Nigerians have been told to expect another hike in the pump price of petrol.
This is as a result of the rise in the cost of crude oil, coupled with the depreciation of the naira against the United States dollar.
Oil marketers explained that the cost of crude oil and the exchange rate of the dollar accounted for over 80 per cent of the cost of PMS.
Brent crude, the global benchmark for oil, rose to $94/barrel on Sunday, the highest figure in 2023.
Oil had started the year at about $82/barrel, dipped to $70/barrel in June, but traded above $92/barrel in the past week.
Although the Federal Government and its Nigerian National Petroleum Company Limited had insisted that subsidy on petrol had ended, following the deregulation of the downstream oil sector, operators insisted on Sunday that the government was implementing quasi-subsidy.
They explained that with the latest rise in crude oil price, the cost of petrol was meant to increase, stressing that if the government insists on leaving the commodity at N617/litre, then subsidy on PMS had been returned quietly.
The National Public Relations Officer, Independent Petroleum Marketers Association of Nigeria, Chief Chinedu Ukadike, in a statement on Sunday said, “The Group Chief Executive Officer of NNPC, in one of his statements, had pointed out that as long as the dollar continues to rise, Nigerians should not expect petroleum products prices to be pegged.
“The cost of crude oil is also on the rise and it impacts on petrol price, because PMS is derived from crude.
“So in this price deregulation regime, once the dollar increases, automatically it means that the cost of importing petroleum products will also increase. And the cost of every other related service will rise.
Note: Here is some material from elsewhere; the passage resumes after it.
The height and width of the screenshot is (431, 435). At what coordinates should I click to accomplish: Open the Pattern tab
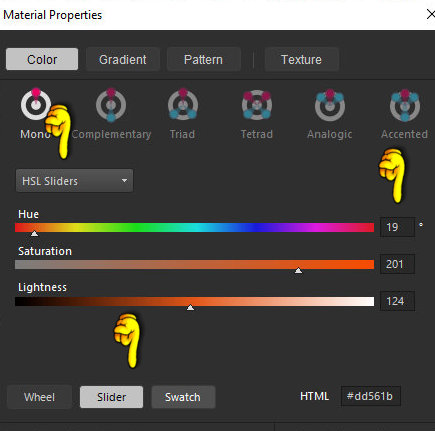pyautogui.click(x=203, y=59)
“So the fuel we are buying today at N617 or N596 depending on where you buy it and based on the nearness to depots, is actually below what the price should really be, going by the rise in dollar and crude oil price.
“I said earlier that what we are experiencing now is quasi-deregulation. The rise in crude oil price has both positive and negative effects on Nigeria. It is positive because it increases our generation of dollars when we sell the crude.
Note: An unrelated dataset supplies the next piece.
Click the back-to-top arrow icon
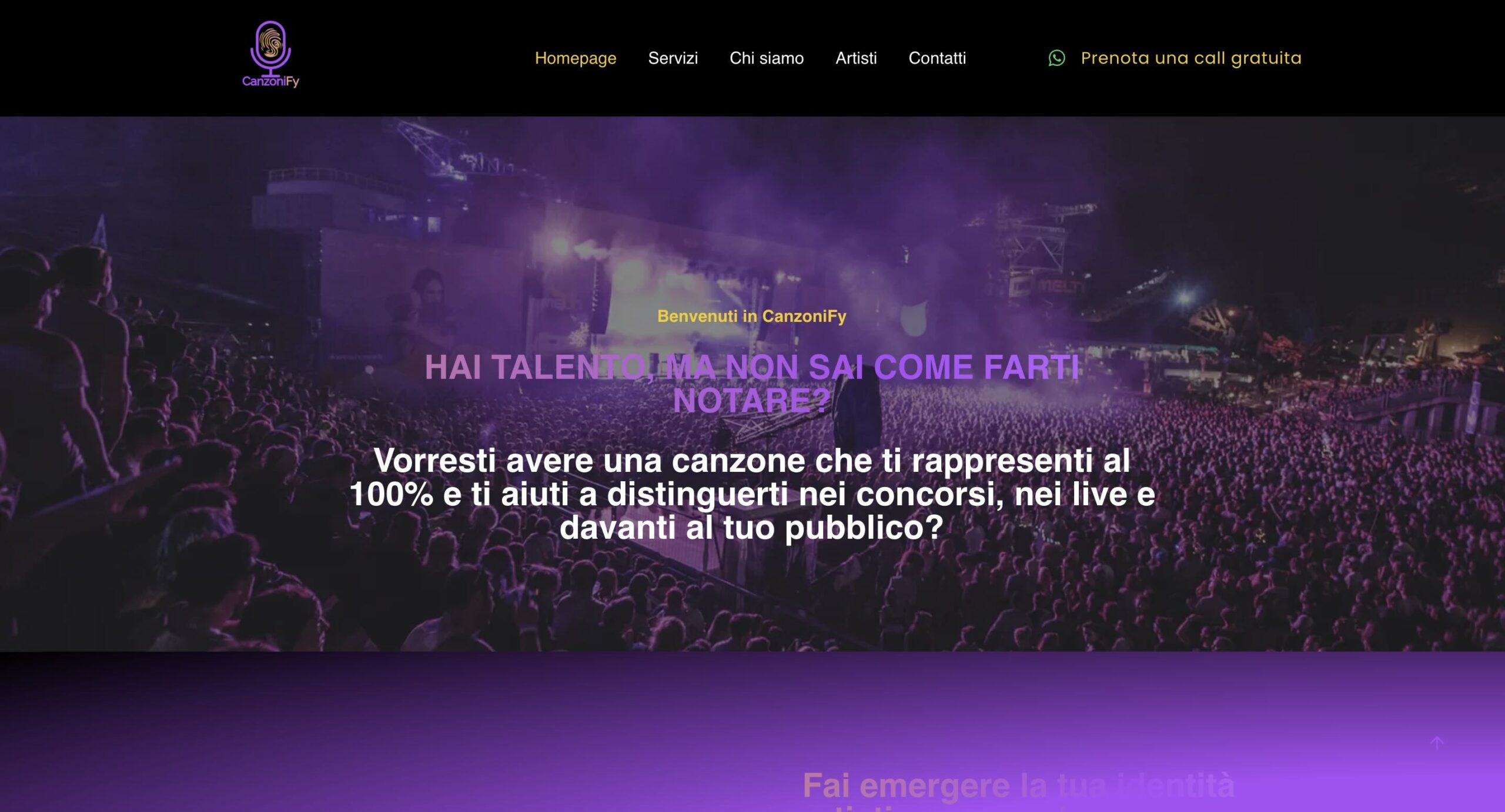Viewport: 1505px width, 812px height. click(1437, 743)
“But it is negative in the sense that we still use that dollar that we have got to import the finished products of crude. That is the problem. For if Nigeria is refining products, then there will be a windfall, but since we import with the dollar that we make, then it makes no sense.
“The gap is becoming too much. Also, the exchange rate gap between the official and parallel markets is widening. And these gaps have to be filled by the government through quasi-subsidy on petrol.
“You also know that most of the investors who tried to import products when it was announced that the subsidy on petrol had been removed, are now finding it very difficult to do so.
“This is because after buying the dollar in the parallel market, they cannot recoup what they have invested. So the government must be transparent with this subsidy removal thing. It should apply it to the fullest, so that competition can set it.”